C’est dans le courant du VIIIe s. que les Grecs adoptèrent une écriture alphabétique empruntée au phénicien. Ils y ajoutèrent des voyelles (le phénicien n'en a pas) et quelques consonnes. Cette adaptation fut différente d’une cité à une autre, en fonction de sa localisation dans la partie orientale ou occidentale du bassin Méditerranéen. C’est pour cette raison que l’écriture hellénique connut, jusqu’à l’époque classique, de nombreuses variétés (on compte 5 alphabets principaux). Au cours des siècles, les différences devinrent moins importantes et à partir de 403/2, sous l’achontat d’Euclide, Athènes adopta l’alphabet ionien qui s’étendit ensuite à d'autres cités. A l’époque hellénistique, son utilisation se propagea dans une grande partie du monde grec et, aujourd’hui encore, c’est cette écriture que nous apprenons dans les manuels scolaires (cf. note: L'alphabet grec).
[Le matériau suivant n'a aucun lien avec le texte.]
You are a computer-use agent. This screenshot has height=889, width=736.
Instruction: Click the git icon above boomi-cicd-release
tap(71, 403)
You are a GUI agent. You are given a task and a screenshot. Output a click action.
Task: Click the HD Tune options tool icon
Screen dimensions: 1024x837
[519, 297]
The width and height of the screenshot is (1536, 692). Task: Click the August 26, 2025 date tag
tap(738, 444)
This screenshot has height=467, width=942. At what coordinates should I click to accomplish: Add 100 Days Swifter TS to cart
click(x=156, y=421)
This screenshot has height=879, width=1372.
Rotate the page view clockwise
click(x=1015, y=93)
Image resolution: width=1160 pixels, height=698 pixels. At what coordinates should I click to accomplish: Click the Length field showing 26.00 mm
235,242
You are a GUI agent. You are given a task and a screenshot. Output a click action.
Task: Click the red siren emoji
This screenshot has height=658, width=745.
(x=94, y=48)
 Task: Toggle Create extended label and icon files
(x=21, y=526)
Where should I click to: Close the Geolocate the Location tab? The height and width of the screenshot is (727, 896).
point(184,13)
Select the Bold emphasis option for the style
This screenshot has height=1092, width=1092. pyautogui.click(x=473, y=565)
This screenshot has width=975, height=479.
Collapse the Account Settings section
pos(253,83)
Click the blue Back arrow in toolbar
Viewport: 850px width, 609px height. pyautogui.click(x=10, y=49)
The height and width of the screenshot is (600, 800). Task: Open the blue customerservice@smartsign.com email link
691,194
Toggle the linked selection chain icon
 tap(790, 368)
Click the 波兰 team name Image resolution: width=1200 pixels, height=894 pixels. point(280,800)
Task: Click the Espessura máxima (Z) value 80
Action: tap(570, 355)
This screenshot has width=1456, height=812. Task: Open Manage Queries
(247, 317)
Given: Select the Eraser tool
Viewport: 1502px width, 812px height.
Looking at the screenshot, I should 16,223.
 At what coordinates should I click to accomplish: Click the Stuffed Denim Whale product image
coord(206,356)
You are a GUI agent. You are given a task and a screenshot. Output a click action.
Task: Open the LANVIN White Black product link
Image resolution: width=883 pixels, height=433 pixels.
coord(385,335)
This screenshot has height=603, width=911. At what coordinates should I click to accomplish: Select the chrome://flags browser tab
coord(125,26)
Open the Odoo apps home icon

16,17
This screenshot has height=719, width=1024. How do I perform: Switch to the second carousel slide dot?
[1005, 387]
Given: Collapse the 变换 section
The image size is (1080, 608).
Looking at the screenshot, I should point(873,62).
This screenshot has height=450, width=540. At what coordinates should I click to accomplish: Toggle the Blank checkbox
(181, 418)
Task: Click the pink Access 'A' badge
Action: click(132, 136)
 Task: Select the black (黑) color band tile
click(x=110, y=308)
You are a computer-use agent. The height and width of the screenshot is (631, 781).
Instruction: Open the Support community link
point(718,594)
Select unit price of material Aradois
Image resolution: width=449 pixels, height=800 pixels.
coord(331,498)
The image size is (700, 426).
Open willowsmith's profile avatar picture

D’une manière générale, l’usage de l’épigraphie est peu attesté au cours de l’époque archaïque. Les Anciens avaient surtout recours aux inscriptions pour graver leur nom et celui des divinités sur des objets votifs en guise de dédicace. Par la suite, l’usage se répandit aux stèles funéraires, aux textes législatifs, aux listes éponymiques, aux lois sacrées, aux textes oraculaires et médicaux, aux inventaires, etc.
L’écriture ayant été très vite mise au service de la Cité, les inscriptions grecques sont principalement définies par leur caractère politique (décrets, traités de paix, textes relatifs à la vie religieuse de la cité, etc., cf. M. Detienne (éd.), Les savoirs de l’écriture en Grèce ancienne, Lille, 1988).
Ce sont les époques hellénistique et romaine qui ont livré le plus grand nombre d’inscriptions.